= Charles Simonton Moffett =

American art curator (1945–2015)

Charles Simonton Moffett Jr. (1945–2015) was an American art curator.

==Early life and education==
Born in Washington, D.C., Moffett was raised in a Navy family; his grandfather, Rear Adm. William A. Moffett, was important in the development of naval aviation.

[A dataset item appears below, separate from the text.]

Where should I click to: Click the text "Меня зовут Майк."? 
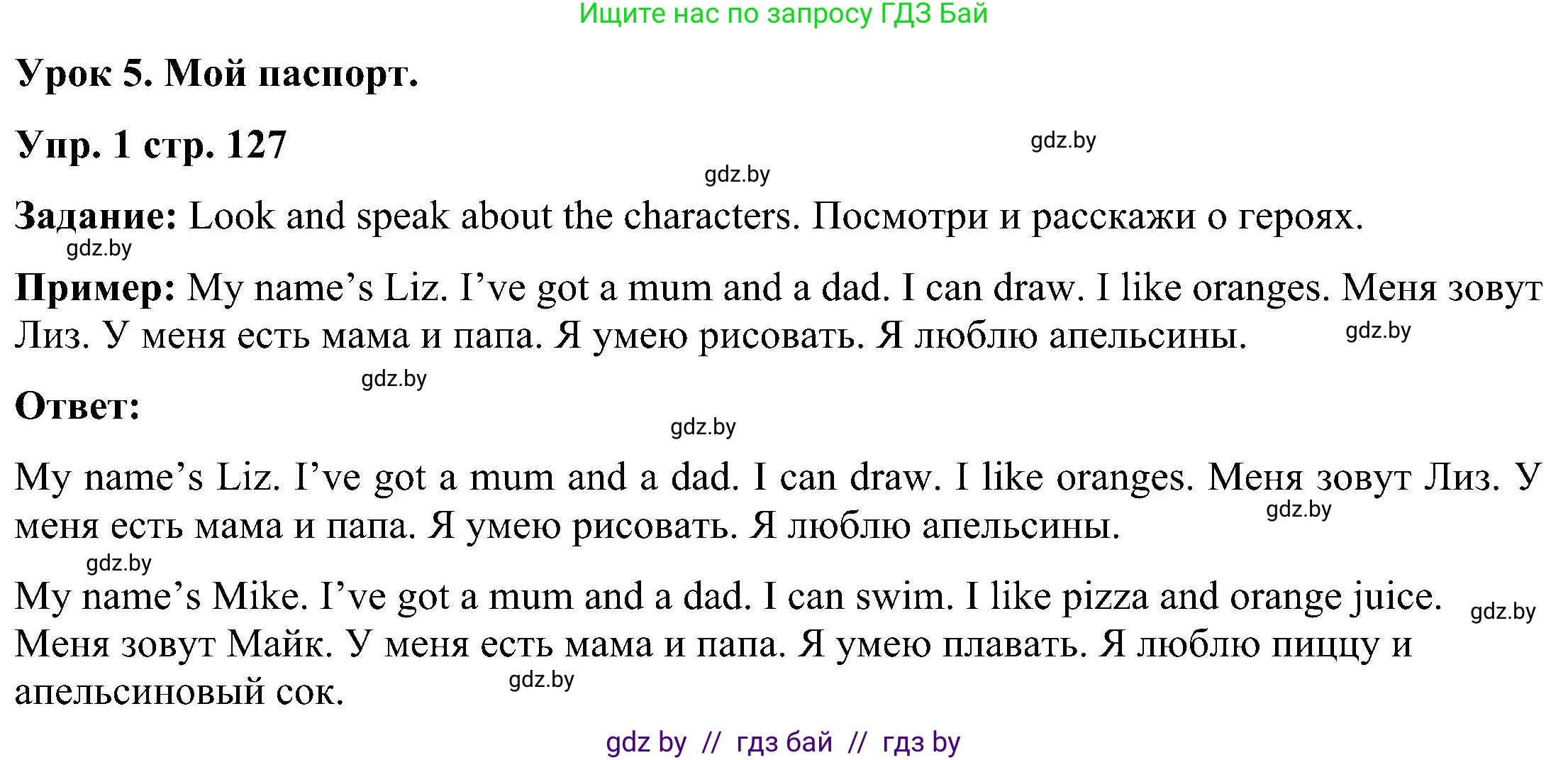point(174,644)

Moffett attended St. George's School in Rhode Island and earned a bachelor's degree in English from Middlebury College in 1967. His early exposure to art included visits to museums such as the Louvre during his father's official trips abroad. He later enrolled in the master's program at New York University Institute of Fine Arts, although he did not complete his doctoral dissertation.

==Career==
During his career, Moffett held positions at the Nelson-Atkins Museum of Art, Sotheby-Parke Bernet Galleries, and the H. Shickman Gallery. At the Metropolitan Museum of Art, he worked on projects involving Dutch and Flemish paintings and curated exhibitions featuring artists such as Degas and Van Gogh. At the Fine Arts Museums of San Francisco, he organized an exhibition titled "The New Painting: Impressionism 1874–1886," which examined aspects of the Impressionist movement. He authored a book of the same name. He also contributed essays to exhibition "catalogs that remain standard texts for art historians".

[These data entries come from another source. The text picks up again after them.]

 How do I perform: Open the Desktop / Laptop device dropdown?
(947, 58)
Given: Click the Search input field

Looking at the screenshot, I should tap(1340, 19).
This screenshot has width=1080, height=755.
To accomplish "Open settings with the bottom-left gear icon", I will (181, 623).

After leaving Sotheby's, Moffett worked as a private art adviser. Upon his death, he bequeathed 75 works of art to his alma mater Middlebury College. In 2017, the college organized a posthumous exhibit entitled "A Story of Art: Gifts from the Collection of Charles S. Moffett '67 and Lucinda Herrick".

==Personal life==
Moffett was married twice and had two children from his second marriage. His son Charles is also a curator.